Unas voces masculinas sacaron a las chicas de sus ensoñaciones. No eran las únicas que habían sido atraídas hasta la cubierta lateral por el brillo de la luz. Había varios soldados reunidos en el pasillo intercambiando comentarios jocosos intercalados con comentarios reflexivos o nostálgicos.
—¿Cuándo volverán nuestras ciudades a brillar así? —Gestrud expresó en voz alta lo que muchos pensaban.
Cuando Mari despertó a la mañana siguiente, el barco ya había llegado al Báltico. Se vistió enseguida, se lavó la cara en el lavabo que había junto al camarote y acompañó a Sieglinde y Gertrud a una gran sala donde se daba el desayuno. Allí vio a Joachim, que le hizo una seña, contento. Mari les hizo un gesto con la cabeza a sus acompañantes y corrió hacia él.
—Ya he recogido tu ración —dijo él, y le dio un plato con dos gruesas rebanadas de pan untadas con mermelada de frutas. Mari le cogió el plato para que Joachim pudiera agarrar dos tazas de té.
Volvieron a sentarse en «su» banco con el desayuno en la antigua cubierta solar. Hacía un día despejado y sin viento. El cielo azul claro se abría sobre el mar en calma.
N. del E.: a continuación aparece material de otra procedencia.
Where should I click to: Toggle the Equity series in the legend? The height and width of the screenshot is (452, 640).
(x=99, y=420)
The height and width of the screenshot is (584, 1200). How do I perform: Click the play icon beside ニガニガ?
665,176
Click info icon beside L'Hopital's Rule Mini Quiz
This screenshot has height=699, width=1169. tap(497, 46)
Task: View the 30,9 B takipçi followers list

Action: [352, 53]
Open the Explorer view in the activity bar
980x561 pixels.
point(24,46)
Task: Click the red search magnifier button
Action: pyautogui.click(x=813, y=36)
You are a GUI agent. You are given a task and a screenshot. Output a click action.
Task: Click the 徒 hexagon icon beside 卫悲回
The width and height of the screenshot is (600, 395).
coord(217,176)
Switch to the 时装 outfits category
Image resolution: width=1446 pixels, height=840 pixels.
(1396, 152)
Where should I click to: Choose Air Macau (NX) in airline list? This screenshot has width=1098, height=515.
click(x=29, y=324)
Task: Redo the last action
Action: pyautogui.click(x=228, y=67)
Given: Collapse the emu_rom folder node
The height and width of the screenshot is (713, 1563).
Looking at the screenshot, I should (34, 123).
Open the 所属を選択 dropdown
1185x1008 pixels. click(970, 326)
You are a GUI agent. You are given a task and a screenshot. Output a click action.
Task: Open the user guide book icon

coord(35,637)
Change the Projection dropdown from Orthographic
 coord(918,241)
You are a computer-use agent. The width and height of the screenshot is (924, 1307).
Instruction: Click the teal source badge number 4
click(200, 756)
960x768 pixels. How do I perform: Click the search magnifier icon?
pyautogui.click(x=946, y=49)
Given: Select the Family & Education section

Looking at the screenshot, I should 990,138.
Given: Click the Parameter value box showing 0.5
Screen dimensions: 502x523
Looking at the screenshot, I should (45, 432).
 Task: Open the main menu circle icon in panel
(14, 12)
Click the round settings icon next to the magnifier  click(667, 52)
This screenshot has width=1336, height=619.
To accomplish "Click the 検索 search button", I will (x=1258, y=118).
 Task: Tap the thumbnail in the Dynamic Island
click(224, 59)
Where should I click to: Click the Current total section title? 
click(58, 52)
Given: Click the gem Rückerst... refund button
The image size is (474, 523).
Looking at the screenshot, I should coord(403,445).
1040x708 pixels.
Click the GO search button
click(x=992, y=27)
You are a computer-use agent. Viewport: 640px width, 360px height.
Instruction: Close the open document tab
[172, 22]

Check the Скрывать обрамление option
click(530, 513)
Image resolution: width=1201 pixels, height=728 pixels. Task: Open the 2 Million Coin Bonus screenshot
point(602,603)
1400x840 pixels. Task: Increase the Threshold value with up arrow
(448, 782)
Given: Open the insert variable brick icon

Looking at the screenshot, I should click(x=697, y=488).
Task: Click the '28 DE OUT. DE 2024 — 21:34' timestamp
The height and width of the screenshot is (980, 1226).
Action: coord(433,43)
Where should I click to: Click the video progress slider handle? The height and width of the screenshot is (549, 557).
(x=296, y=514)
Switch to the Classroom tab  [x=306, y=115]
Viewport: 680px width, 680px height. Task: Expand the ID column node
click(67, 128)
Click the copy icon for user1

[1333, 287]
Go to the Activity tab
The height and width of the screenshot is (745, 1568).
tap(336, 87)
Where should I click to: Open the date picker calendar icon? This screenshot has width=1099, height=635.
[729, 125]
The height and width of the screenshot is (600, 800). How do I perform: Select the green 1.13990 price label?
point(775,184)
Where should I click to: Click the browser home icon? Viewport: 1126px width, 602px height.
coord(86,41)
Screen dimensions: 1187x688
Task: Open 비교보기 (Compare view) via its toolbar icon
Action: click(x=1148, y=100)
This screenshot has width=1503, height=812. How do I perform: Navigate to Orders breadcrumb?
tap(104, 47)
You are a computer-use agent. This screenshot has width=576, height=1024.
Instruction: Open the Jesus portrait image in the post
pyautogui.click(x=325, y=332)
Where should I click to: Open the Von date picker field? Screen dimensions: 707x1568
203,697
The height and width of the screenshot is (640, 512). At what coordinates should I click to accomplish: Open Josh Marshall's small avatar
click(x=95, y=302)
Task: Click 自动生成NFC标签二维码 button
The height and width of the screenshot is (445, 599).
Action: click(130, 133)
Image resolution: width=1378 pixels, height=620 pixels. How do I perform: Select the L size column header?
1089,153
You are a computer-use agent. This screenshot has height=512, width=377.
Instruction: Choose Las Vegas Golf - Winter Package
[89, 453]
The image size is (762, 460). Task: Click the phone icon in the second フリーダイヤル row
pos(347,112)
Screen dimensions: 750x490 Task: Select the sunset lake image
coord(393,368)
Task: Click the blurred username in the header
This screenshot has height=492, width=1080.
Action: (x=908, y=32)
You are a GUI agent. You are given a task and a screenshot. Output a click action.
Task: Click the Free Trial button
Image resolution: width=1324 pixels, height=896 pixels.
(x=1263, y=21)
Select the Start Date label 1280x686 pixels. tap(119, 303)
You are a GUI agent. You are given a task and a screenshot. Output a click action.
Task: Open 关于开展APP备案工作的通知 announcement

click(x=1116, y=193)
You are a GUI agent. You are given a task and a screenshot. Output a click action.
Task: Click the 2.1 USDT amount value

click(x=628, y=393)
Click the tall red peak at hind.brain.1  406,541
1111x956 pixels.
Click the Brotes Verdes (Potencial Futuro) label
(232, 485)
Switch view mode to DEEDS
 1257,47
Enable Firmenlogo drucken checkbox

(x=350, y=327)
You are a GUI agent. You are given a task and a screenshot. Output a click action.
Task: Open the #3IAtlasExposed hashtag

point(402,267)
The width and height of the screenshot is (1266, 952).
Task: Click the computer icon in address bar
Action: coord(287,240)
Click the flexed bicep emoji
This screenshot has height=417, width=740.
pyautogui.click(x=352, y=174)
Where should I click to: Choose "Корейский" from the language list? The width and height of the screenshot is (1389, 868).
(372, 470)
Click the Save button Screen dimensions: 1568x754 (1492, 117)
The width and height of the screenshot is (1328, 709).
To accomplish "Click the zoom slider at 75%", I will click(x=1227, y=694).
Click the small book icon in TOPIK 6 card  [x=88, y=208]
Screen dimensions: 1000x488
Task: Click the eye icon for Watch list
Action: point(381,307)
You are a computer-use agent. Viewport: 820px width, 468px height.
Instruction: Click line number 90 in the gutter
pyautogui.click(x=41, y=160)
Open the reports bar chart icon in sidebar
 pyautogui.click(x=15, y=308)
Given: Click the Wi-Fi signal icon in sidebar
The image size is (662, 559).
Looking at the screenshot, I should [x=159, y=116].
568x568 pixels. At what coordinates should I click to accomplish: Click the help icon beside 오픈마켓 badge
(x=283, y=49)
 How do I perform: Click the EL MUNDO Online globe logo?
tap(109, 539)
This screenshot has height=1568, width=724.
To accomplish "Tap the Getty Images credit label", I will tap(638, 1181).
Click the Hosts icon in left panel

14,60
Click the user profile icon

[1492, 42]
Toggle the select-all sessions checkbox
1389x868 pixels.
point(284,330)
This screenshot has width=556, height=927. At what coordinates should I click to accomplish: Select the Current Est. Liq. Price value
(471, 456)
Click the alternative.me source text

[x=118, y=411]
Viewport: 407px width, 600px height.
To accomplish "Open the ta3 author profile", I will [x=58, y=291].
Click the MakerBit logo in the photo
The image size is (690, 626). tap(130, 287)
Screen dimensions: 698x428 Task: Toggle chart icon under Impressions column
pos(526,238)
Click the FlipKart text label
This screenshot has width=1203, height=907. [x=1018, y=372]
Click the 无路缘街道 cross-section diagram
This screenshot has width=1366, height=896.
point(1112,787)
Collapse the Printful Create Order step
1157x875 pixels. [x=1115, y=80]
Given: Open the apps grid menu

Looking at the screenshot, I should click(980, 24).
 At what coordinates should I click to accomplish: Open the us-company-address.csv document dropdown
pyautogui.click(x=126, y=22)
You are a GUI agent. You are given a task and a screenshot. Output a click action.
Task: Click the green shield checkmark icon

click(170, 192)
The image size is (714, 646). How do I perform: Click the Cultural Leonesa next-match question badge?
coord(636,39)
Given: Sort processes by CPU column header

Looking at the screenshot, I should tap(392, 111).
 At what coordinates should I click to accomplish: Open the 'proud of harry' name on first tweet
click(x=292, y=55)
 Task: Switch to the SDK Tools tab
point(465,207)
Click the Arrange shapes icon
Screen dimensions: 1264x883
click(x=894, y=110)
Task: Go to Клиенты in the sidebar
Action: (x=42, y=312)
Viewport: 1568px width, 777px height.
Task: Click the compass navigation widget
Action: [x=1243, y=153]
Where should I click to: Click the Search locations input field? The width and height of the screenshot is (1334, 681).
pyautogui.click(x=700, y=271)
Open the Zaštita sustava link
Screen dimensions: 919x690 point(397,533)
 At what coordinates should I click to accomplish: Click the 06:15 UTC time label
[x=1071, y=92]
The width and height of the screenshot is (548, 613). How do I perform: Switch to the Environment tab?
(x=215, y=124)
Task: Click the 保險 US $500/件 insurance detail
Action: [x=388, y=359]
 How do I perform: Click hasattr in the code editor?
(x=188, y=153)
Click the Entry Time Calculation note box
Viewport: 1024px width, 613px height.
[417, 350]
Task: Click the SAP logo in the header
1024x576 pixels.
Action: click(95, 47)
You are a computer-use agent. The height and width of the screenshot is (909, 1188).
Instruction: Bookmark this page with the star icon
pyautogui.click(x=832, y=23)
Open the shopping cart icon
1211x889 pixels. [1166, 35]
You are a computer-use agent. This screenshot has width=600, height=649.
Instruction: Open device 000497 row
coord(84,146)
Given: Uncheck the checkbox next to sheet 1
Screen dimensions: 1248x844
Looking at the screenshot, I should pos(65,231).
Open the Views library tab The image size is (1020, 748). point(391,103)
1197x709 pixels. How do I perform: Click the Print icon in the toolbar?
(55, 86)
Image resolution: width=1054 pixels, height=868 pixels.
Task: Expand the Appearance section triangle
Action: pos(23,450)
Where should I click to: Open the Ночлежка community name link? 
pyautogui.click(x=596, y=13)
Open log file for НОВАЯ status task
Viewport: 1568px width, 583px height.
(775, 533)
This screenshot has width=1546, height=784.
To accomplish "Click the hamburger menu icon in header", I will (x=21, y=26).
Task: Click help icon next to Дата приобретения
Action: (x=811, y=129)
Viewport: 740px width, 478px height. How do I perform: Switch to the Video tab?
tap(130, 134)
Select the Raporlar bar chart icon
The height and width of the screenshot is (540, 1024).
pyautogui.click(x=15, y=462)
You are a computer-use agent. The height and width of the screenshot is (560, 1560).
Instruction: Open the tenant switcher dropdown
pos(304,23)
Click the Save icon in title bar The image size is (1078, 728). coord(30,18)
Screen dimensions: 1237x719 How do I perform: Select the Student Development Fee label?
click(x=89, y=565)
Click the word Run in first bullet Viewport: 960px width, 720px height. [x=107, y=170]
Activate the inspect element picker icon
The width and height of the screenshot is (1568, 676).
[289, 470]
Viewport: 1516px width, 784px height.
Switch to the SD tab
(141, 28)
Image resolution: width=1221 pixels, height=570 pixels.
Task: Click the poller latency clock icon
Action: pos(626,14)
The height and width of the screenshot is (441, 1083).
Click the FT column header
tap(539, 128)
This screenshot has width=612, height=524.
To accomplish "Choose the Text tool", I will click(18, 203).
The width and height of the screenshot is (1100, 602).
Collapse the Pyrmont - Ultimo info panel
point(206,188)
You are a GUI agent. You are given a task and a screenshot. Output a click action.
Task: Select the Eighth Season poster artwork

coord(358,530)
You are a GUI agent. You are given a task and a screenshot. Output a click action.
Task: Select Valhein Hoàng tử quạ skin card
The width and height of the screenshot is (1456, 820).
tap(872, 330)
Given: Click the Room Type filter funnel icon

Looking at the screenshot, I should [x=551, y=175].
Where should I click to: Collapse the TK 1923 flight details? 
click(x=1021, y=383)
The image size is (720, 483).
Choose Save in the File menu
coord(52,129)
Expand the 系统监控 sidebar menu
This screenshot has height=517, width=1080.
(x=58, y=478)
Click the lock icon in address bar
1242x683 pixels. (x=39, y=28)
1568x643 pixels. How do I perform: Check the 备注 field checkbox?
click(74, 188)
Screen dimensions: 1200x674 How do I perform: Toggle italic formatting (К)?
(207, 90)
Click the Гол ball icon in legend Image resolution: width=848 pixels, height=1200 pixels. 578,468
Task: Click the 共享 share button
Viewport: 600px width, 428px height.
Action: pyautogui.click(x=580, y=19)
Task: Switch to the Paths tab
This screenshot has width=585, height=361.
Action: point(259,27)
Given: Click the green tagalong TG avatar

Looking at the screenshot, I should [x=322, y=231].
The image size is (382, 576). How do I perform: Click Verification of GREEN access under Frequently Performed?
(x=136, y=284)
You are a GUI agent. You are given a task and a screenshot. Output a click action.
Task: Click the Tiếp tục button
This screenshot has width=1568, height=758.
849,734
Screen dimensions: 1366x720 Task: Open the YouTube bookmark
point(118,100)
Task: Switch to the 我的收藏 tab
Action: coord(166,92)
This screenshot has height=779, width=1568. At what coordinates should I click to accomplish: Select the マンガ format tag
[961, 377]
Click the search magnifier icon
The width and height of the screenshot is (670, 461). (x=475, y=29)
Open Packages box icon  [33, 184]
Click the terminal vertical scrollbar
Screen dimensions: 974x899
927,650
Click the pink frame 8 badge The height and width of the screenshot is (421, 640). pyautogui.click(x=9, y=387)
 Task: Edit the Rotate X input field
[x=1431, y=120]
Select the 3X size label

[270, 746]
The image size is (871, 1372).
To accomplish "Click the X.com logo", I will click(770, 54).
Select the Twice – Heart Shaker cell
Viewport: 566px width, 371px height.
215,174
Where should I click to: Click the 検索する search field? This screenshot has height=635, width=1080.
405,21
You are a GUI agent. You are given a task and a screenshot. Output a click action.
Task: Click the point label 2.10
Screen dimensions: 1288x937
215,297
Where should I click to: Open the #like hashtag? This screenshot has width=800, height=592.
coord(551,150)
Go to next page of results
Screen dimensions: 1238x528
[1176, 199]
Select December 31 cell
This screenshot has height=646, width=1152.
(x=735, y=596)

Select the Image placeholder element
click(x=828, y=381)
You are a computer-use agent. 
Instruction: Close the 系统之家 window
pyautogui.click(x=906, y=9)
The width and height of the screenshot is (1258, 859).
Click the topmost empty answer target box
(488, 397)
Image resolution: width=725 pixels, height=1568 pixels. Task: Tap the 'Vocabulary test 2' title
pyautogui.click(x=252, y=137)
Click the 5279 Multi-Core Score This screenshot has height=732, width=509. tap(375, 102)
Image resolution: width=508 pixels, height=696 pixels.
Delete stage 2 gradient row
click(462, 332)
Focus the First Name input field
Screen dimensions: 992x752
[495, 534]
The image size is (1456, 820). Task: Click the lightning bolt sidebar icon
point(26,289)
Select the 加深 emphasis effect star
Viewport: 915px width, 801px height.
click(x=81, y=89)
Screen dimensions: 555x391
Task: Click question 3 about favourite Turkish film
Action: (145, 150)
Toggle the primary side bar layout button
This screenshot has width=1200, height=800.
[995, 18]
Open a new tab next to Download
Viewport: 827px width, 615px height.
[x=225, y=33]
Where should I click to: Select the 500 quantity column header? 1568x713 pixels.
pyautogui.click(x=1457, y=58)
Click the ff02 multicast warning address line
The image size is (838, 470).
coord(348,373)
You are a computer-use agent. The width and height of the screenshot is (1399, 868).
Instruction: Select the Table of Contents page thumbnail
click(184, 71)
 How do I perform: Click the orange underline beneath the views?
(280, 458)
Algunas gaviotas volaban en círculos sobre el barco, y Mari vio a estribor una orilla.
—¿Eso ya es Alemania? —preguntó.
Joachim asintió.
—Eso es la isla de Rügen. Mira, detrás está el cabo Arkona, la punta más septentrional. —Estiró el brazo y le indicó un lugar donde la costa era muy escarpada. La roca blanca brillaba sobre el agua oscura a los pies de los acantilados, cuya cresta estaba ocupada por frondosos bosques.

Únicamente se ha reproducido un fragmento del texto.